Close

ADD blogpost: The fault in AI fairness evaluation metrics – worrying flaws and steps forward

In this blog post, researchers from the ADD project examine the role of AI evaluation metrics, newly found flaws, and emerging solutions.

The ADD blog provides insight into the ADD project’s research across six university partners. Meet our researchers from Aalborg University, Aarhus University, Copenhagen Business School, Roskilde University, the University of Copenhagen, and the University of Southern Denmark. Read about their projects, activities, ideas, and thoughts – and gain a new perspective on the controversies and dilemmas we face in the digital age, along with ideas on how to strengthen digital democracy.

By Professor and Co-Principal Investigator Christina Lioma, tenure track assistant Professor Maria Maistro and Ph.D. student Theresia Veronika Rampisela, University of Copenhagen

How does one measure the weight of an object? An easy way is to use a weighing scale. Most of the time, we trust that such scales come pre-calibrated, such that they work properly and provide us an accurate reading. But what if they don’t?

Now, imagine that new weighing tools have been developed and are getting increasingly used in grocery stores. Suppose that these tools have neither been calibrated nor tested at all prior to their usage. How would you feel if you were buying a food item that is priced by weight and you end up paying more due to a faulty scale that gives a heavier weight than the actual item weight? You would probably feel cheated when you found out the truth. Likewise, from the perspective of a business owner who sells priced-by-weight items, a broken scale could also mean losing money if it measures a lower weight than supposed. In both cases, the scale users suffer from negative consequences, which could have been avoided if the scales had been thoroughly checked for defects.

Following the ‘scale’ analogy, computer science researchers also use various scales, commonly known as ‘evaluation metrics’, to directly evaluate output from Artificial Intelligence (AI) models. Many types of AI evaluation metrics exist. Some metrics measure how accurate or how fast a model is. Other metrics quantify different aspects, e.g., related to responsible AI, such as fairness. While some fairness metrics have been used since nearly a decade ago, it was only recently that serious flaws within them and the way they are used were uncovered. We summarise three of the more worrying flaws below and what can be done about them.

What is the problem with AI fairness for an everyday person, and why does it matter?

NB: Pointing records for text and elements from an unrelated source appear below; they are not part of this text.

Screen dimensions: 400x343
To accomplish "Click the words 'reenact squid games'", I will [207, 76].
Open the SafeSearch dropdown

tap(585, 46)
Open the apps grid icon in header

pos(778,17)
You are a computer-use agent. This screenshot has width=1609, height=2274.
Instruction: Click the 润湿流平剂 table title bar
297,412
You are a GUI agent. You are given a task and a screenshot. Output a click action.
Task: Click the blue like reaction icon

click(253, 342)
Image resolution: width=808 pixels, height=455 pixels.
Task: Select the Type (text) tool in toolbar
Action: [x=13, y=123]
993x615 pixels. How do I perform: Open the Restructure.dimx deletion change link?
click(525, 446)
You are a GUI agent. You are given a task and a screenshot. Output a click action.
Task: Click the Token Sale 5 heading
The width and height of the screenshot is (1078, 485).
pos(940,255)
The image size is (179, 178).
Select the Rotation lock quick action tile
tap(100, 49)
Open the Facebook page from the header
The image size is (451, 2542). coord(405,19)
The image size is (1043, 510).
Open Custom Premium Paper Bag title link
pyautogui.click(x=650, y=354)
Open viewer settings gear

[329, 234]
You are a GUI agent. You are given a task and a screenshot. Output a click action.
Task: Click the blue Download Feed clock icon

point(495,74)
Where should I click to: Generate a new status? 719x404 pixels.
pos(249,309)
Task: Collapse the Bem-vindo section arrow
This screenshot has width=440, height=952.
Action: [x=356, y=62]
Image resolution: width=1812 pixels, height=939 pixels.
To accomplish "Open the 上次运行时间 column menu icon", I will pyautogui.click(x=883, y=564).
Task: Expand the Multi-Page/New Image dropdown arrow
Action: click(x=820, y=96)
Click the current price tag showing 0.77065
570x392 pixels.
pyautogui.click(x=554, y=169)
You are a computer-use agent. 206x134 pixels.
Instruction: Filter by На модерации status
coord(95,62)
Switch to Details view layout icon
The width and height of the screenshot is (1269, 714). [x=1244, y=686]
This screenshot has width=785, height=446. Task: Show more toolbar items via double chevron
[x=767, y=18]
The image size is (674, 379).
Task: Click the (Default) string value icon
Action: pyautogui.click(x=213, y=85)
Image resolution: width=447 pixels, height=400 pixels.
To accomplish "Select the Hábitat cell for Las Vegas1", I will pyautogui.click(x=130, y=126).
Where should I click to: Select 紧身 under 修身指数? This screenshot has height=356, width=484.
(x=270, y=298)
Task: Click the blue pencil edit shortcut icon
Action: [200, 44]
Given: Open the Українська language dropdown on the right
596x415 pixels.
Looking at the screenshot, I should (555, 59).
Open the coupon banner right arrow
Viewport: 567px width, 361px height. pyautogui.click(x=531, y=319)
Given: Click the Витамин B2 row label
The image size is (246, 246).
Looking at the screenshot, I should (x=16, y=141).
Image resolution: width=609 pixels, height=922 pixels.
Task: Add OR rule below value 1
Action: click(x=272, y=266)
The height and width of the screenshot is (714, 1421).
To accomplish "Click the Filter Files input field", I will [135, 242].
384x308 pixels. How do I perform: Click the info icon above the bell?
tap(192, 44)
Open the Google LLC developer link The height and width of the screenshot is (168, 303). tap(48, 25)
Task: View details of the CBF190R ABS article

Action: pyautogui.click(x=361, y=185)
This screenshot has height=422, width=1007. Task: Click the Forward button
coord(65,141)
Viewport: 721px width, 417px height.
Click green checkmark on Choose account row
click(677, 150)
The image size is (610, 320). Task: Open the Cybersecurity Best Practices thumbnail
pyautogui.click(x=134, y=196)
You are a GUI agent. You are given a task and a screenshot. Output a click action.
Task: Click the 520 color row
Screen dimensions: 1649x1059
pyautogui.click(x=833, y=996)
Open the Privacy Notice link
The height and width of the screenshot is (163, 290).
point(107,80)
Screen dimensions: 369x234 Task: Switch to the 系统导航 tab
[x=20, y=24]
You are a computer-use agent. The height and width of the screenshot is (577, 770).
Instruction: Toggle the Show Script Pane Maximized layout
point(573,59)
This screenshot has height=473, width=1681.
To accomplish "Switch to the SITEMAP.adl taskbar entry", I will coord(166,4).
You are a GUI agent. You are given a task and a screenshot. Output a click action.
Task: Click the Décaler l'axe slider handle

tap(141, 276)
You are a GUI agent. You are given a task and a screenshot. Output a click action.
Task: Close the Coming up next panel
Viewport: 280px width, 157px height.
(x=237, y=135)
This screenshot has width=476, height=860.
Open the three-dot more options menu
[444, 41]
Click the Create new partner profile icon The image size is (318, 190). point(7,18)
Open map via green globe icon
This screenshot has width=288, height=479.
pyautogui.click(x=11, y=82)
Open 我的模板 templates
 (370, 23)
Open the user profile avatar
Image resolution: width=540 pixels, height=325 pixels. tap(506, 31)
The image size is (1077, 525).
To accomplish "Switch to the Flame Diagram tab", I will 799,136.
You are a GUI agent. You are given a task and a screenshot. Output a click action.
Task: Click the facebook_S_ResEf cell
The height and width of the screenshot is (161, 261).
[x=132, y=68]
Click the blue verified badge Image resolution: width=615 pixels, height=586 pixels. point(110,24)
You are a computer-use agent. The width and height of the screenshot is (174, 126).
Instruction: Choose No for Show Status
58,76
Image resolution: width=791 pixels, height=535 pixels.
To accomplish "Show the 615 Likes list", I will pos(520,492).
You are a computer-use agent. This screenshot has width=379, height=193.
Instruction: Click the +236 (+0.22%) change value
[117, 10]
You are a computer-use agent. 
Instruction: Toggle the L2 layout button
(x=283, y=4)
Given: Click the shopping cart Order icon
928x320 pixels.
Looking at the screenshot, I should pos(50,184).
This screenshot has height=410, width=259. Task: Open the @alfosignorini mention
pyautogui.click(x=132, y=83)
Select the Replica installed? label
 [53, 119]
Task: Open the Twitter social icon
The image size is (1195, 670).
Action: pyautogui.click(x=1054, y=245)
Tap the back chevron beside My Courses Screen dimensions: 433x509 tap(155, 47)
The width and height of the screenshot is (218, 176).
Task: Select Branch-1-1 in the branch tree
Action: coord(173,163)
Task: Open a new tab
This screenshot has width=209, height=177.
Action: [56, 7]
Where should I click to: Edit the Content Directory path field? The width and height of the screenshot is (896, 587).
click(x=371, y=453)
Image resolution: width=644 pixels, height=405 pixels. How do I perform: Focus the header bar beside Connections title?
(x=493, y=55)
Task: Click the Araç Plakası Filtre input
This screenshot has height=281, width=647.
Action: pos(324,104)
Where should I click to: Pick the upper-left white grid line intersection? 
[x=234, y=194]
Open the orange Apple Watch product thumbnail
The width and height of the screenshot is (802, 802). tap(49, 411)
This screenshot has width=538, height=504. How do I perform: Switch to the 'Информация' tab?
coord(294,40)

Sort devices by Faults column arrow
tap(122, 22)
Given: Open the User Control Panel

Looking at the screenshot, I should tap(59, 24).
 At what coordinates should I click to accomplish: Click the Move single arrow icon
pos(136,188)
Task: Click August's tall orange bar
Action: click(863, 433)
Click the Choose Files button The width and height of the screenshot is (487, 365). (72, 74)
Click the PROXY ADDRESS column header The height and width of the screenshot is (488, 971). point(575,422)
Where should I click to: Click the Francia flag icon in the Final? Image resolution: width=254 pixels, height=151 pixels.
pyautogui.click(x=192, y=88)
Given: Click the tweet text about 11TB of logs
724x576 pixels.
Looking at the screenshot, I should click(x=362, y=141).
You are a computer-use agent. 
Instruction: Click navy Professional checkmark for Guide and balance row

Consider the case of applying for a job using an online hiring platform. In the platform, recruiters may utilise an AI model to find the top candidates for a job position. However, if the model is unfair, it may rank all male candidates above candidates with a different gender in a historically male-dominated area, e.g., software engineering. This could mean that other candidates, e.g., women, who are equally qualified to the top-ranked male candidates would have less chance to proceed to the next stage in the hiring pipeline, directly impacting their employment opportunity and possibly jeopardising their livelihood.

Flaw 1: Overly simplistic evaluation setup that does not capture real-world complexity

AI fairness in computer science research is often evaluated for either groups or individuals. Group fairness typically ensures that when individuals are clustered into different groups according to a shared similarity, e.g., based on their sociodemographic identity, the different groups receive equitable outcome. For example, users with various sociodemographic background should receive equally good job recommendations from an AI application. On the other hand, individual fairness ensures that everyone receives equitable outcome.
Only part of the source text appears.